登录查看更多内容

Big Data

Ankit Kumar

DevOps| Terraform | Linux |Azure | Azure DevOps | AWS | RH294( Ansible) | Python | Docker | Kubernetes | Grafana | ELK | Prometheus

发布日期: 2020年9月16日

Today is the world of data and most of the big companies like Facebook, Google, Microsoft, Netflix, Amazon, etc are dealing with a very huge amount of data on a daily basis.

What is big data?

It is a term that describes the large volumes of data - both structured as well as unstructured data. It is not technology, it is a problem that we have to deal with.

If we take one example of Facebook, then

According to the data revealed by Facebook,

It collects 500+ terabytes of data every day.
2.7 Billion likes and 300 million photos per day.
It scans 105 terabytes of data in every 30 minutes.

So we see the data collected by these companies on daily basis are very huge. To deal with such huge data, the companies require huge storage.

Why Big Data is important?

When you combine big data with high-powered analytics, you can accomplish business-related tasks such as:

Determining root causes of failures, issues, and defects in near-real-time.
Generating coupons at the point of sale based on the customer’s buying habits.
Recalculating entire risk portfolios in minutes.
Detecting fraudulent behavior before it affects your organization

What are the challenges that come with Big Data?

Volume
Velocity
Variety

These are the 3’V problem with the Bigdata. So lets us talk on this

Volume

Here the volume basically means storage. Companies daily receive a very huge amount of data in Terabytes or petabytes. But storage of these data is a big issue. Many big appliances companies can create harddisk but the cost of such a hard disk is very high. So companies have to think also before investing such an amount of money.

Let us try to imagine the data received by the companies receive every data.

We upload the images/photographs on Facebook. This statement does not boggle on the mind until you are not able to realize that Facebook user has more than China’s population and each user upload photos on Facebook. Facebook is storing roughly 250 billion images. Now just think about 250 billion images. In 2016, Facebook had 2.5 trillion posts.

Talking about Netflix, then it would be 400 billion events daily, and 17GB per second during peak.

The next big Company is Google,

Google now processes over 40,000 search queries every second on average, which translates to over 3.5 billion searches per day and 1.2 trillion searches per year worldwide and Google currently processes over 20 petabytes of data per day.
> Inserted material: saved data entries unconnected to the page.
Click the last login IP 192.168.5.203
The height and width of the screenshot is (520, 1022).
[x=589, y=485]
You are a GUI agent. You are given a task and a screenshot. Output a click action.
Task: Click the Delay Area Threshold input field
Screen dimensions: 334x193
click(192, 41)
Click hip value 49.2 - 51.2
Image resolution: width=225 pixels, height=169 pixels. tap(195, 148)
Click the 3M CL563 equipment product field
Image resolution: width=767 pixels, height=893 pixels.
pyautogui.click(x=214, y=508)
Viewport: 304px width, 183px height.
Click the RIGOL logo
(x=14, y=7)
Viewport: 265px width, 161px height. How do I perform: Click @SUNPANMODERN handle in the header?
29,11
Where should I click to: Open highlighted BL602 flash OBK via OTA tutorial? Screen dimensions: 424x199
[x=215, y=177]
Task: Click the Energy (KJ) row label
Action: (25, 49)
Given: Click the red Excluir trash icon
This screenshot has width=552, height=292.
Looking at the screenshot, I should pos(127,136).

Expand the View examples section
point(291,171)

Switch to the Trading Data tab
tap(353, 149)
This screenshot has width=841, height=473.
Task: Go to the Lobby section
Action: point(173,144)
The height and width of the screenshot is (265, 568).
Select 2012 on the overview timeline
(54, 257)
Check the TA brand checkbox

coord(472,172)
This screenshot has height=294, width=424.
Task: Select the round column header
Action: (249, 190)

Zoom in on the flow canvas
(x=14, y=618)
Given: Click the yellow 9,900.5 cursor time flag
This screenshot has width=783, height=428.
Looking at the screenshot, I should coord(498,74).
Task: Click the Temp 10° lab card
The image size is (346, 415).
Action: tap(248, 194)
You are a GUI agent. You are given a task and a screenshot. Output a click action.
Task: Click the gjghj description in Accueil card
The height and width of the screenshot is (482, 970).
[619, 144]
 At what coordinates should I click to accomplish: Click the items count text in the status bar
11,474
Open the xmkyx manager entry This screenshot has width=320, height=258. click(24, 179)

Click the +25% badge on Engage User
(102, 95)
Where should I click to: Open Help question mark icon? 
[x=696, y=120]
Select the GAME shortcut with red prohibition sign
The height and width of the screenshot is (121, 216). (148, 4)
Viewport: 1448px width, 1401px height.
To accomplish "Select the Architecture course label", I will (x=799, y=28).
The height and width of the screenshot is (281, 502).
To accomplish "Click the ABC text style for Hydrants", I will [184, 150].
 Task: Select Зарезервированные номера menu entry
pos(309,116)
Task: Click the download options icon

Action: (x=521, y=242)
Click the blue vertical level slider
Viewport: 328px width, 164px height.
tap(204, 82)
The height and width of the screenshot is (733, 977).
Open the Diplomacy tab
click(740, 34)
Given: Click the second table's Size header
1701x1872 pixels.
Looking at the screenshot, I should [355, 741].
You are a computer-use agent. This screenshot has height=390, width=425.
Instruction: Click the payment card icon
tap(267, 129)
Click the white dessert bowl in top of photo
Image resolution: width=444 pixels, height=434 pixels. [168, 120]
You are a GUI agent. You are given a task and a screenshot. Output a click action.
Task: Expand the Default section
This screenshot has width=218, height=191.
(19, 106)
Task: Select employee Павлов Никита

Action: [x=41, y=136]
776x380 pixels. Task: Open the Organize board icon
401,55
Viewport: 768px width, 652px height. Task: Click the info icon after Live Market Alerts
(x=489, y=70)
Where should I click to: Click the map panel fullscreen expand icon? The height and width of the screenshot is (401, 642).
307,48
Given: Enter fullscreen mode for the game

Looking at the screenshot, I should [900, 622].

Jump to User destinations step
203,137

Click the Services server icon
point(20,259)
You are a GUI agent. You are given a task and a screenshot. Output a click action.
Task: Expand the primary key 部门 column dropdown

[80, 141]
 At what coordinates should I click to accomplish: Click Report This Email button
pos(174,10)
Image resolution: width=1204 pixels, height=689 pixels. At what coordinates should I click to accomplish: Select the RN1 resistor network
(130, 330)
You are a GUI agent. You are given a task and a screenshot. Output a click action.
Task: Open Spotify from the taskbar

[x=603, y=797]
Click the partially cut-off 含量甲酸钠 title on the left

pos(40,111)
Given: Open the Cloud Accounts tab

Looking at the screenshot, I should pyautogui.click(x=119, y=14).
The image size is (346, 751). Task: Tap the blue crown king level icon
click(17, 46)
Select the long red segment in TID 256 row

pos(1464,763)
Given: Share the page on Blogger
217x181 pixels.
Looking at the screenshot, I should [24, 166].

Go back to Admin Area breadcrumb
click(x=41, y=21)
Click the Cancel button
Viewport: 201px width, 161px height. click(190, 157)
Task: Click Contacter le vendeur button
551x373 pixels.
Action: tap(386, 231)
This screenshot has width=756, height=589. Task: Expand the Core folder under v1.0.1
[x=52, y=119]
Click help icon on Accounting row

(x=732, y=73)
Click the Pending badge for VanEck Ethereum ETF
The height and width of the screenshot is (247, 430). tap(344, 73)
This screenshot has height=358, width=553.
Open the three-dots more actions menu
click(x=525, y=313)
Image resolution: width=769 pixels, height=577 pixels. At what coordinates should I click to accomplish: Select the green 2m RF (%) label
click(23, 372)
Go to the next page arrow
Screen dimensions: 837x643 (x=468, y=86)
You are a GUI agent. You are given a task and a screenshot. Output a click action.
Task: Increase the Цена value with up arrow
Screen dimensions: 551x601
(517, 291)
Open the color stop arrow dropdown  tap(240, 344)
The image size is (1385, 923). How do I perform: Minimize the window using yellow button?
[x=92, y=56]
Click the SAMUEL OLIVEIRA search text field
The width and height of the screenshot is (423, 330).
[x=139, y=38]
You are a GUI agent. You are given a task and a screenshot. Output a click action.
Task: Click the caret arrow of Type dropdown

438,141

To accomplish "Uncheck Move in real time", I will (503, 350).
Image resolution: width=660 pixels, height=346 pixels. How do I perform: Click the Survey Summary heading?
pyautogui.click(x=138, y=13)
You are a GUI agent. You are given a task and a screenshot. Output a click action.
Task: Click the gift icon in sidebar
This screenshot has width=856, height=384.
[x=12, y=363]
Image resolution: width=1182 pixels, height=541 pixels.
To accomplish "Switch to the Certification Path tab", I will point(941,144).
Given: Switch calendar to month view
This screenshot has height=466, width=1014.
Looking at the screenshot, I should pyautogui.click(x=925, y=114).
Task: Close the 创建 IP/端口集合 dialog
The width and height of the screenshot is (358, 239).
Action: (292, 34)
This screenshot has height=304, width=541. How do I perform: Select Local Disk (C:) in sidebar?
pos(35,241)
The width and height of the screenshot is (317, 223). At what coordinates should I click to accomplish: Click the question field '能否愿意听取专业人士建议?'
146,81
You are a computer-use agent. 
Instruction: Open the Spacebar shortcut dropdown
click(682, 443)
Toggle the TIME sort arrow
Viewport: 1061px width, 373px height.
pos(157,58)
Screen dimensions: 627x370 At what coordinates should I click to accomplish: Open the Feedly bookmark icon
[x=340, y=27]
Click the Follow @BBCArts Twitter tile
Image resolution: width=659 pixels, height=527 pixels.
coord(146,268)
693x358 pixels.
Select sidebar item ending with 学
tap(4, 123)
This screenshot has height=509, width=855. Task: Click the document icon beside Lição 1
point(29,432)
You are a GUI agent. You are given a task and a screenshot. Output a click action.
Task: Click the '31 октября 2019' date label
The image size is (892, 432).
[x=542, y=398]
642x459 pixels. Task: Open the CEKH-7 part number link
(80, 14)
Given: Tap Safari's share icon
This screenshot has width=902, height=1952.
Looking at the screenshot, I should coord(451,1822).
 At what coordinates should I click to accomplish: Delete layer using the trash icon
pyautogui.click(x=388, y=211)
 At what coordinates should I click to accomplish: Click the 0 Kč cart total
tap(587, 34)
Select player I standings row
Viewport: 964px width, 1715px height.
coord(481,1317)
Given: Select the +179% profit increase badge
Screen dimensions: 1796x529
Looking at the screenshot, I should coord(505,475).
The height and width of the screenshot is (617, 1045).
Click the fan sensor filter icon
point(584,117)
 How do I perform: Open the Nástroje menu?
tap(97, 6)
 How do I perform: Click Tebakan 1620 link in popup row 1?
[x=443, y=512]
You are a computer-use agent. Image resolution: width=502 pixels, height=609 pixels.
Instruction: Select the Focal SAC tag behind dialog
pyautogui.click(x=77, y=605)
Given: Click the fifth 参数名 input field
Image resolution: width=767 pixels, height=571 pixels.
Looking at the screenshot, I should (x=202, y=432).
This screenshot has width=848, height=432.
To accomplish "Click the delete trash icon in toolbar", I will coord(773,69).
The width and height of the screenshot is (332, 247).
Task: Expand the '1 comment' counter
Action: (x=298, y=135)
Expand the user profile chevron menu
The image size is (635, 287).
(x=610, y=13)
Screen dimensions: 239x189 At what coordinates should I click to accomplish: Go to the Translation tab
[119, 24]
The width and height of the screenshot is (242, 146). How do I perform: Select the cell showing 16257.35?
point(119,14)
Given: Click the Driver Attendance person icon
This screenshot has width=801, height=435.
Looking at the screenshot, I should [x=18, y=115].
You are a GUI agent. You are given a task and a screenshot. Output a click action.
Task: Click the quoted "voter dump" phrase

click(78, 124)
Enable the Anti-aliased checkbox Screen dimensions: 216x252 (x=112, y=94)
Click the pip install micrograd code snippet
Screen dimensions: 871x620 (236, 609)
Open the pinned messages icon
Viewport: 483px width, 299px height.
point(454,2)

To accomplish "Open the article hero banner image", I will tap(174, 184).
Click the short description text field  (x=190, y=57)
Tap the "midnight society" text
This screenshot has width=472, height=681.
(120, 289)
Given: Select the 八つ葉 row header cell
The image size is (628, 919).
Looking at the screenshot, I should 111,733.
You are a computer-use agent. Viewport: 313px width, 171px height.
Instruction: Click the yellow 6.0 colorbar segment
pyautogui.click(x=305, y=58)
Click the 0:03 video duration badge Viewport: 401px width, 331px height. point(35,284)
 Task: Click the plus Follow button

These are all data and it needs to store in the hard disk. So these numbers are so big that we cannot imagine. This is basically the volume vector.

Velocity

Although appliances company have capable to create storage in petabytes, but again the new problems start. This problem is I/O(Input Output).

I/O problem: Companies receive Tb’s of data flooded in every minute or hours.

Let us suppose companies somehow manage to store the data in the hard disk, but the problem arises when you save such huge data in the hard disk.

If we try to analyze the speed to save the data in the normal SATA hard disk, then roughly it takes 1min to store 1Gb of data and the companies receive the data in terabytes. So we can imagine how much time will it save the data in the hard disk. When we process the data, it again takes so much time to load on the ram. So this is basically the input-output problem with the big data. So companies invest 1 or 2 days only to save the data, then imagine the situation when you search something in google, you will get the search result after 2 days of search.

So, this is the velocity vector of big data.

Variety

As we already see above about Facebook, Netflix, Google. We upload photos, like on the photos, comment, login in, login out, and many different activities we perform on Facebook. It creates different types of data, which means variety.

When we look over the network packets while surfing over the internet.

Email messages, a legal discovery process might require sifting through thousands to millions of email messages in a collection. Not one of those messages is going to be exactly like another. Along with the email, location and timing are also attached. So basically, we see the variety of data is received by the company on the daily events. We have to process the data so that we can use it.

This is a variety vector of big data.

How to manage the Big Data

To tackle Bigdata, companies use Distributive Storage Techniques.

The core concept of the Distributive Storage is to break the chunk of data in small pieces and store over the server.

So basically whats happens due to the splitting of data and store over the server.

The data will come to the main server and the main server is connected to many small servers via the network. When the data come over the main network, it spits the data into small chunks and sends it to the small server.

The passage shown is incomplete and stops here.